**Work to complete**
Which lines of the items below contain the word "location"? Show every one of them in full.

**Data**
---

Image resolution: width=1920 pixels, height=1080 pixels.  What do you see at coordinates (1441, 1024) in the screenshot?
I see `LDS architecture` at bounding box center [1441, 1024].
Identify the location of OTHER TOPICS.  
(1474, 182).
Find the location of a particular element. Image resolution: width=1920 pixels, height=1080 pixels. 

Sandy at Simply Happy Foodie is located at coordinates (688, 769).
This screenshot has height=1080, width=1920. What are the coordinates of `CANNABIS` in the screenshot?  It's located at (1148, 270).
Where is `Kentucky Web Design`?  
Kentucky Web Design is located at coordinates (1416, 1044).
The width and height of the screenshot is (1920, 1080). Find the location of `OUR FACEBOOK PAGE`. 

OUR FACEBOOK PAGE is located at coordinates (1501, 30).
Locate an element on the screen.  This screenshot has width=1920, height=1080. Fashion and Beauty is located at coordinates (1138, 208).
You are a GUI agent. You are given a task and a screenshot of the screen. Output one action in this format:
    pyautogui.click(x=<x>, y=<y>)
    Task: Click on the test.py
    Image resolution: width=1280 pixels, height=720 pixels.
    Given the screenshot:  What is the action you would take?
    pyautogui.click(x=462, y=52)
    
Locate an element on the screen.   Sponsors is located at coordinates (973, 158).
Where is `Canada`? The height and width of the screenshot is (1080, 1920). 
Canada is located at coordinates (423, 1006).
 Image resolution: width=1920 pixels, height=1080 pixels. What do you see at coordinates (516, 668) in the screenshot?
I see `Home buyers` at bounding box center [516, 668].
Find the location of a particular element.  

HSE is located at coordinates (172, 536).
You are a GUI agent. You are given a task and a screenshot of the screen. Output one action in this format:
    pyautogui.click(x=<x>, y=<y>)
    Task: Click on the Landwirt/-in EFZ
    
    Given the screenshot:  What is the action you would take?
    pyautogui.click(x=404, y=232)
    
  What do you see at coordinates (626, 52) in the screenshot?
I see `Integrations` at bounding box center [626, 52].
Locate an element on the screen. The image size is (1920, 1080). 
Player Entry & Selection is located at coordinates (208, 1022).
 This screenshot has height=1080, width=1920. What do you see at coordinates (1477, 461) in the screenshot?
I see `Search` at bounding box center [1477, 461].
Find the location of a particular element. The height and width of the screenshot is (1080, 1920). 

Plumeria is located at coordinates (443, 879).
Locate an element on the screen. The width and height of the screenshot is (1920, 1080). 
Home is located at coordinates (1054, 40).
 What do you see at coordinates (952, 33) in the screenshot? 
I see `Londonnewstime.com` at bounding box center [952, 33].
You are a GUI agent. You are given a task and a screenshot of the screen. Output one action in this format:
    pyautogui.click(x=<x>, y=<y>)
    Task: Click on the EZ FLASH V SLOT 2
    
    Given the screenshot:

---

**Complete answer**
Identify the location of OTHER TOPICS.  
Find the location of a particular element. Image resolution: width=1920 pixels, height=1080 pixels. 
The width and height of the screenshot is (1920, 1080). Find the location of `OUR FACEBOOK PAGE`. 
Find the location of a particular element.  
Find the location of a particular element. The height and width of the screenshot is (1080, 1920). 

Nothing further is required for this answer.